TASK INPUTS Block Start
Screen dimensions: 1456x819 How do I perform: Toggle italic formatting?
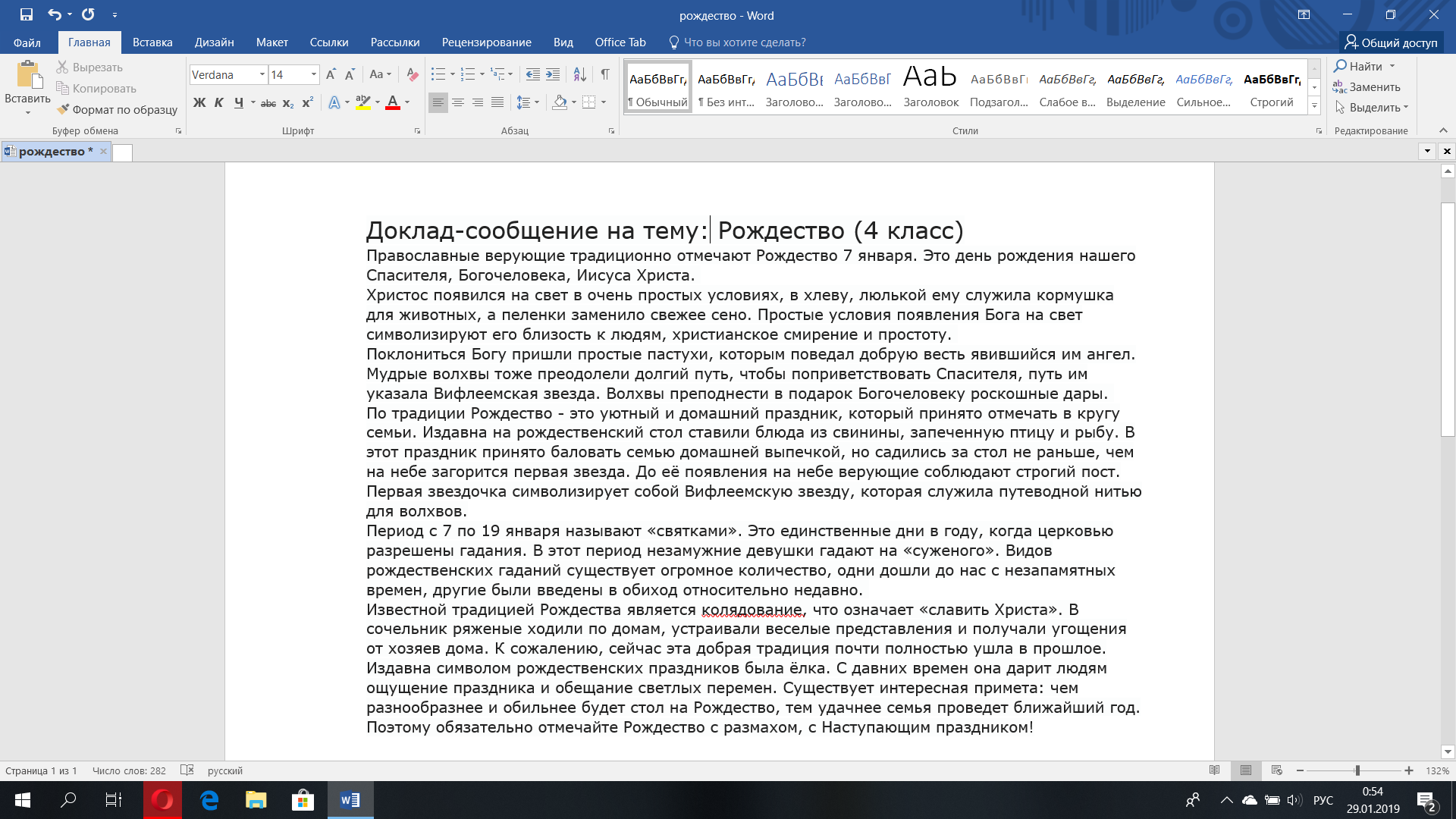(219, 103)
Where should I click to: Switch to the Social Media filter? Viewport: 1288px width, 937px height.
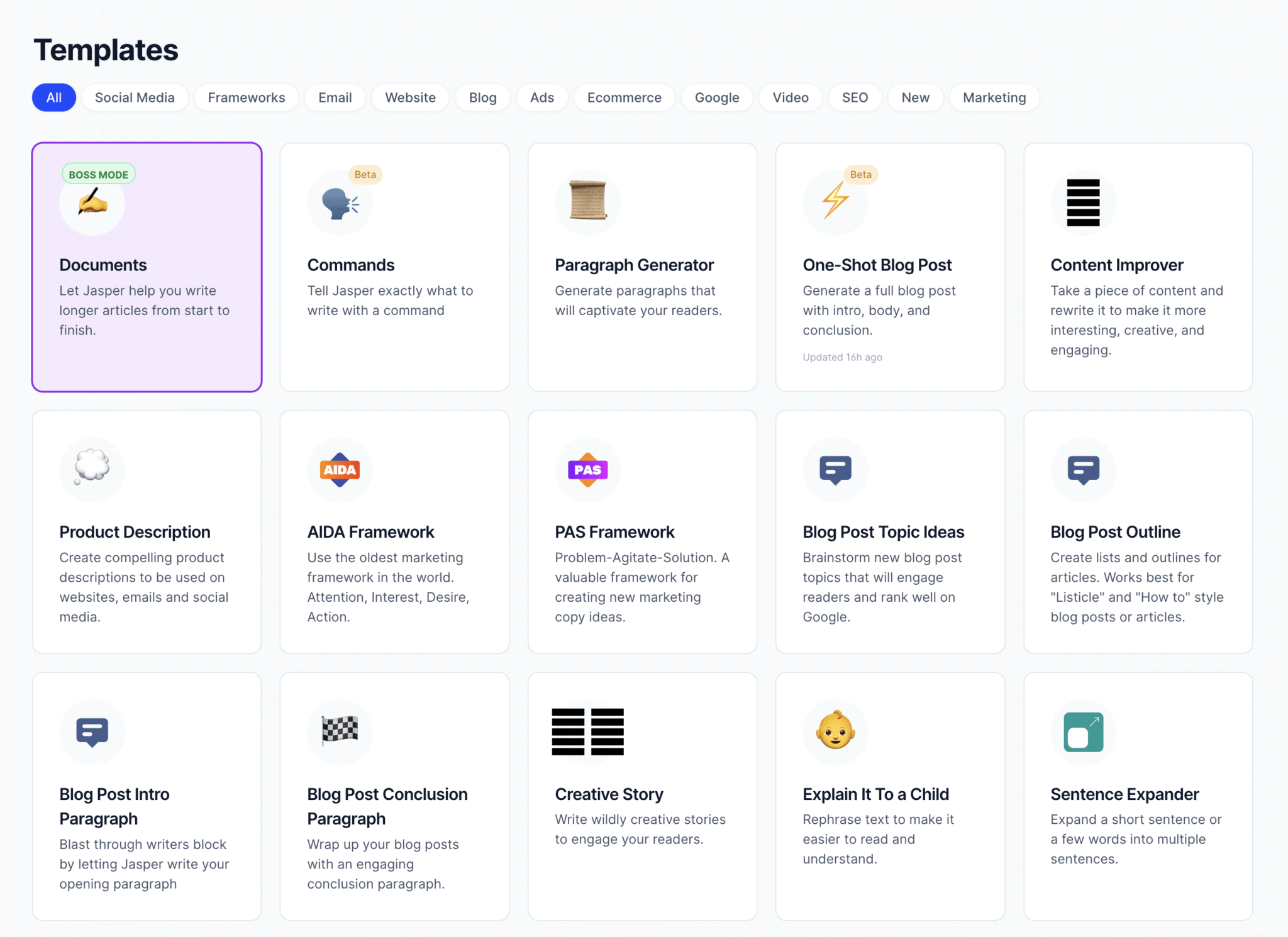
TASK INPUTS Block End
TASK INPUTS Block Start
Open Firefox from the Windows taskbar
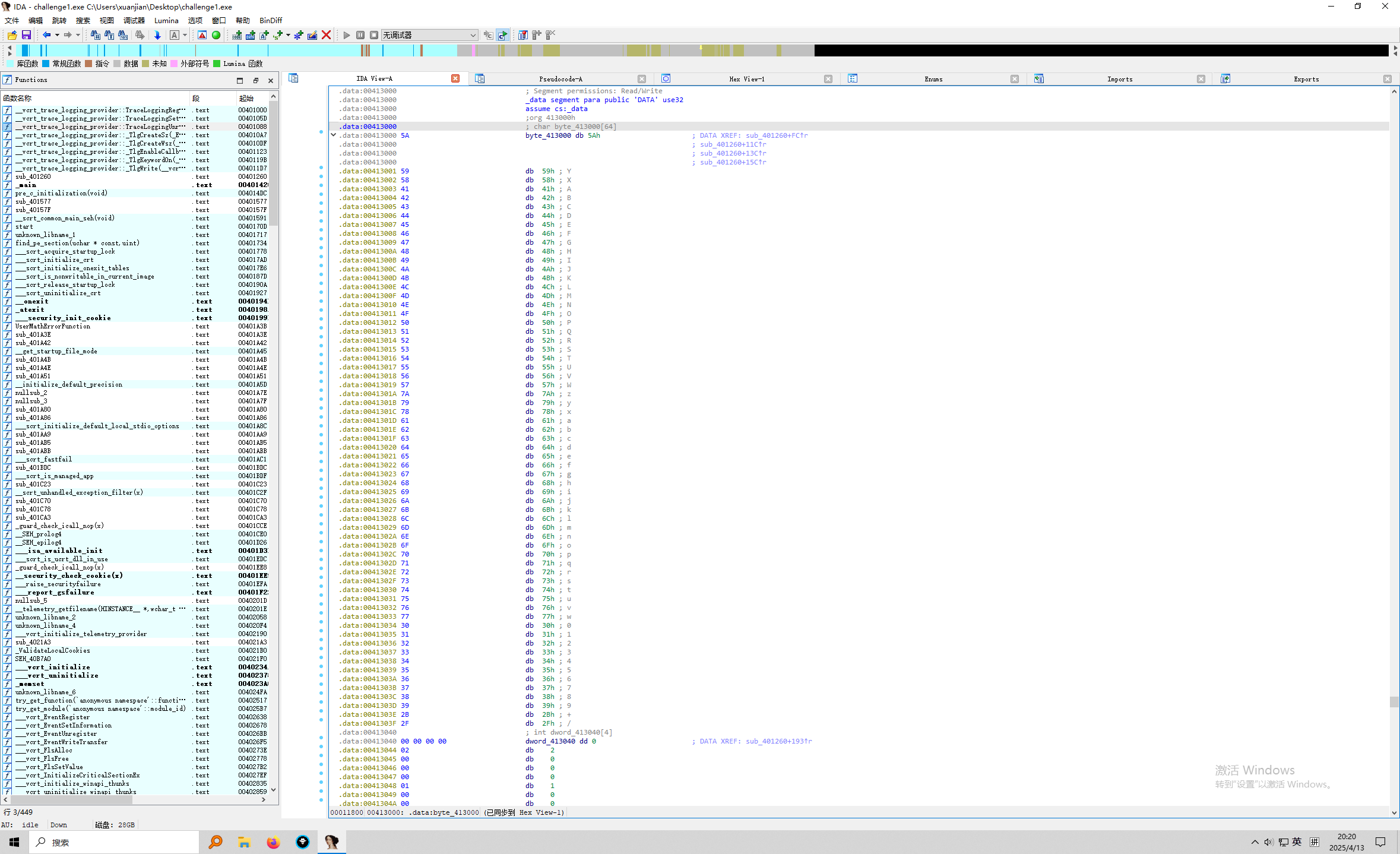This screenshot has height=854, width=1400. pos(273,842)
TASK INPUTS Block End
> EXERCISE
Looking above, find the stretch of lines that opens with the one holding "Screen dimensions: 1456x819" and closes with the one holding "Where should I". Copy it exactly, pictures excluded.

> ANSWER TO THIS EXERCISE
Screen dimensions: 1456x819 How do I perform: Toggle italic formatting?
(219, 103)
Where should I click to: Switch to the Social Media filter? Viewport: 1288px width, 937px height.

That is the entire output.